- WHAT YOU ARE ASKED TO DO: Take the entries that follow and write them out again, word for word.

*** MATERIAL TO PROCESS Section Begins ***

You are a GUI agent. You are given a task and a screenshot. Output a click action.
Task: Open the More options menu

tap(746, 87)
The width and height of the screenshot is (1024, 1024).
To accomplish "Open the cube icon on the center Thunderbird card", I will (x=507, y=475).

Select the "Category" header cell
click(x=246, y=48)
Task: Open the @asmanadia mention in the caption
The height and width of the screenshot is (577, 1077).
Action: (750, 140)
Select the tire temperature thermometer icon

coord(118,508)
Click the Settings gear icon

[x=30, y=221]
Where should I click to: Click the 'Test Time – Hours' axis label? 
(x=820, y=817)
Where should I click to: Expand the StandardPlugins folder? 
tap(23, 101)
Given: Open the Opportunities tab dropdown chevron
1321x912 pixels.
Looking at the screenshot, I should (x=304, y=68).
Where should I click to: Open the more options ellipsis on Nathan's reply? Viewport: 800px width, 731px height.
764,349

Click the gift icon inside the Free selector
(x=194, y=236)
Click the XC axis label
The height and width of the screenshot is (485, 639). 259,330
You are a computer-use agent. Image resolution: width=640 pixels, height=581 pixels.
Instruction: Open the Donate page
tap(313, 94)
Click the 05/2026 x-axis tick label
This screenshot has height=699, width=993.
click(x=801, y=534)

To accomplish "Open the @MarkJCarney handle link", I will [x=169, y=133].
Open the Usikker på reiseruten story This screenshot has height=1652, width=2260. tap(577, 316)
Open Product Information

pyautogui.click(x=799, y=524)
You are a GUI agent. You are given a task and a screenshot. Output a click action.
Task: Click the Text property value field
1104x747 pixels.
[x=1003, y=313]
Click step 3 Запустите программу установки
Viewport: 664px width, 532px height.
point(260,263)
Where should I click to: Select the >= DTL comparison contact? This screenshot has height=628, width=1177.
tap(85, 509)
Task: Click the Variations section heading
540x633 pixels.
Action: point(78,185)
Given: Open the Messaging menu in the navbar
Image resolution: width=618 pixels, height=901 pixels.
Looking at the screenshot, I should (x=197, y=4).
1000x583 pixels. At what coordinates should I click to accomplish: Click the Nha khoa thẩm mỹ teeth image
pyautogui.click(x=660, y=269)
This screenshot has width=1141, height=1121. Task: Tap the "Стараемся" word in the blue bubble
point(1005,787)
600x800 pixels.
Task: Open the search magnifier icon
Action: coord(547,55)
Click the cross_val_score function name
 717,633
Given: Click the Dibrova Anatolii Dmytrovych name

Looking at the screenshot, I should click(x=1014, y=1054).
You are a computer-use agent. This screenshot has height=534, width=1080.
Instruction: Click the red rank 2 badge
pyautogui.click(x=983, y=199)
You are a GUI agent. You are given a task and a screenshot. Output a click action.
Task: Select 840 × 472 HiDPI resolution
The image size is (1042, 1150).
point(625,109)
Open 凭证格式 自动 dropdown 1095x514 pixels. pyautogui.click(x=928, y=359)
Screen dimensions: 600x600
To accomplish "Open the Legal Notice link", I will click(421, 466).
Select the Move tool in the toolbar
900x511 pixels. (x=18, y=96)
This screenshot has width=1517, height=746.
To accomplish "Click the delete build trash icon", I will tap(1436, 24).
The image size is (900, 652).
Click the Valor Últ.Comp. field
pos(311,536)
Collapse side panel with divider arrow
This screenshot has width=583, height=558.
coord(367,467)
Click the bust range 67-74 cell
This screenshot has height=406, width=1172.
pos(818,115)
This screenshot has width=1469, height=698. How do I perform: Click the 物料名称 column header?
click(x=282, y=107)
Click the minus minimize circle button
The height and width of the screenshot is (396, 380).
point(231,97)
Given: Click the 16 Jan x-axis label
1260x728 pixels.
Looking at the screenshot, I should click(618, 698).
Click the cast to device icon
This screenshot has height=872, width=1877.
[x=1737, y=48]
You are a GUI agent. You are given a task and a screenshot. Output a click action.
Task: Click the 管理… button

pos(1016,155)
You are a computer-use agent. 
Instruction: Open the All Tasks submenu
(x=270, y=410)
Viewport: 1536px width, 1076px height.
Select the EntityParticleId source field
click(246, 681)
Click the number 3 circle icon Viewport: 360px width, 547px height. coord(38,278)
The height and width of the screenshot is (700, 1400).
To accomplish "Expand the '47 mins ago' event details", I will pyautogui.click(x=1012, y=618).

*** MATERIAL TO PROCESS Section Ends ***

- RESULT OF THE TASK:
You are a GUI agent. You are given a task and a screenshot. Output a click action.
Task: Open the More options menu

tap(746, 87)
The width and height of the screenshot is (1024, 1024).
To accomplish "Open the cube icon on the center Thunderbird card", I will (x=507, y=475).

Select the "Category" header cell
click(x=246, y=48)
Task: Open the @asmanadia mention in the caption
The height and width of the screenshot is (577, 1077).
Action: (750, 140)
Select the tire temperature thermometer icon

coord(118,508)
Click the Settings gear icon

[x=30, y=221]
Where should I click to: Click the 'Test Time – Hours' axis label? 
(x=820, y=817)
Where should I click to: Expand the StandardPlugins folder? 
tap(23, 101)
Given: Open the Opportunities tab dropdown chevron
1321x912 pixels.
Looking at the screenshot, I should (x=304, y=68).
Where should I click to: Open the more options ellipsis on Nathan's reply? Viewport: 800px width, 731px height.
764,349

Click the gift icon inside the Free selector
(x=194, y=236)
Click the XC axis label
The height and width of the screenshot is (485, 639). 259,330
You are a computer-use agent. Image resolution: width=640 pixels, height=581 pixels.
Instruction: Open the Donate page
tap(313, 94)
Click the 05/2026 x-axis tick label
This screenshot has height=699, width=993.
click(x=801, y=534)

To accomplish "Open the @MarkJCarney handle link", I will [x=169, y=133].
Open the Usikker på reiseruten story This screenshot has height=1652, width=2260. tap(577, 316)
Open Product Information

pyautogui.click(x=799, y=524)
You are a GUI agent. You are given a task and a screenshot. Output a click action.
Task: Click the Text property value field
1104x747 pixels.
[x=1003, y=313]
Click step 3 Запустите программу установки
Viewport: 664px width, 532px height.
point(260,263)
Where should I click to: Select the >= DTL comparison contact? This screenshot has height=628, width=1177.
tap(85, 509)
Task: Click the Variations section heading
540x633 pixels.
Action: point(78,185)
Given: Open the Messaging menu in the navbar
Image resolution: width=618 pixels, height=901 pixels.
Looking at the screenshot, I should (x=197, y=4).
1000x583 pixels. At what coordinates should I click to accomplish: Click the Nha khoa thẩm mỹ teeth image
pyautogui.click(x=660, y=269)
This screenshot has width=1141, height=1121. Task: Tap the "Стараемся" word in the blue bubble
point(1005,787)
600x800 pixels.
Task: Open the search magnifier icon
Action: coord(547,55)
Click the cross_val_score function name
 717,633
Given: Click the Dibrova Anatolii Dmytrovych name

Looking at the screenshot, I should click(x=1014, y=1054).
You are a computer-use agent. This screenshot has height=534, width=1080.
Instruction: Click the red rank 2 badge
pyautogui.click(x=983, y=199)
You are a GUI agent. You are given a task and a screenshot. Output a click action.
Task: Select 840 × 472 HiDPI resolution
The image size is (1042, 1150).
point(625,109)
Open 凭证格式 自动 dropdown 1095x514 pixels. pyautogui.click(x=928, y=359)
Screen dimensions: 600x600
To accomplish "Open the Legal Notice link", I will click(421, 466).
Select the Move tool in the toolbar
900x511 pixels. (x=18, y=96)
This screenshot has width=1517, height=746.
To accomplish "Click the delete build trash icon", I will tap(1436, 24).
The image size is (900, 652).
Click the Valor Últ.Comp. field
pos(311,536)
Collapse side panel with divider arrow
This screenshot has width=583, height=558.
coord(367,467)
Click the bust range 67-74 cell
This screenshot has height=406, width=1172.
pos(818,115)
This screenshot has width=1469, height=698. How do I perform: Click the 物料名称 column header?
click(x=282, y=107)
Click the minus minimize circle button
The height and width of the screenshot is (396, 380).
point(231,97)
Given: Click the 16 Jan x-axis label
1260x728 pixels.
Looking at the screenshot, I should click(618, 698).
Click the cast to device icon
This screenshot has height=872, width=1877.
[x=1737, y=48]
You are a GUI agent. You are given a task and a screenshot. Output a click action.
Task: Click the 管理… button

pos(1016,155)
You are a computer-use agent. 
Instruction: Open the All Tasks submenu
(x=270, y=410)
Viewport: 1536px width, 1076px height.
Select the EntityParticleId source field
click(246, 681)
Click the number 3 circle icon Viewport: 360px width, 547px height. coord(38,278)
The height and width of the screenshot is (700, 1400).
To accomplish "Expand the '47 mins ago' event details", I will pyautogui.click(x=1012, y=618).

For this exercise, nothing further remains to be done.